Little What
Little What by Jeff Oaks. Includes shipping and handling in the USA
$15.00
Praise for Little What
The poems in ‘Little What’ map a sustained devotion to small details that, under the poet’s attentive scrutiny, blossom repeatedly into surprise and wonder. Jeff Oaks understands the longing and distance that persist even in close physicality, and the mystery that can arise from the familiar. Take, for example, the poem “Sunflower”: the transfer from it to us is gorgeous yet careful, as in full of care. I’ve waited so long for this book to arrive in the world. Savor it. —Ron Mohring, author of Survivable World
Salt, parsnips, violets, bees with their dance-map of the city—common everyday objects fill these marvelous poems that build themselves like row houses, row houses of wonder with their “little song of nails.” And too there is a formal searching—from sapphics to sonnets—always rigorous in its investigation and always leading us to insight. Here, we find manifestos to queerness as well as a necessary revising of masculinity and the male body—re-telling the personal and cultural stories of brothers, sons, and fathers while asking, trenchantly and with Rilke-like imploring, that we “begin again.” —Brandon Som, author of Babel’s Moon and The Tribute Horse
Sample Poems from Little What by Jeff Oaks
Sunflower
We don’t have a good name for what
weakens the shell, cracks it open, makes us
step out into the light. First bees with
their powdered legs then small sparrows who
rain down seed-slivers over the sidewalk.

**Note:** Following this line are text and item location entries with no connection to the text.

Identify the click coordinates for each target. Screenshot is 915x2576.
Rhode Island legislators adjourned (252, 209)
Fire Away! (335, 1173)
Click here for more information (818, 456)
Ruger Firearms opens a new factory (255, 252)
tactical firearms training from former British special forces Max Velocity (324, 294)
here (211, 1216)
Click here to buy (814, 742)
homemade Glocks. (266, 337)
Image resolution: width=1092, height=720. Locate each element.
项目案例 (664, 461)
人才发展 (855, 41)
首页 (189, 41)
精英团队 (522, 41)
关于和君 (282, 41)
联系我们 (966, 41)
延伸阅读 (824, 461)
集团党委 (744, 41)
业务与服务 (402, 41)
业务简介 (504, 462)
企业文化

Why stand out here staring at the great flower
grown in a pot I nearly threw away? It
has a kind of stature for all its luck I
might say I lack. Although I am here
watching small birds remove each seed
with the cunning of jewelers. With all
the courage to continue. Without a name
for any of the things they don’t have.
Little Night Song
Sometimes I wake up thinking it’s
someone trying the lock on the front door
in the middle of the night but
it’s only the dog muttering something, rattling
his jaws at the end of the bed. Sometimes I
think it’s rain but it’s only the black dog
I rescued to keep me from thinking
certain kinds of thoughts. Often
I have to listen a long time until
I make out what it is that’s there
in the room with me, a hot
fear that rises up immediately
and out of an old reason I still call
my father. Because he set my nerves
so early on to terror, to hide.
But listen, honestly, he’s dead now,
and I’m old enough to take him on,
so how long can I continue to name
everything after him, call him the cause
of everything gone bad? Every day
the news brings stories of abuse
that make my childhood seem lucky.
And if I have this dog who occasionally
sounds like creaky stairs,
a jiggled knob, a kind of rain hitting
the window like small gravel, it is only
a memory of threat. If I were so concerned
that my father’s here, I could
just walk downstairs to find him
smoking and drinking his coffee black,
sit down at the table in that darkness
and relax. He liked the quiet;
he drank it in. Maybe it’s who else
might be at my table now that worries me.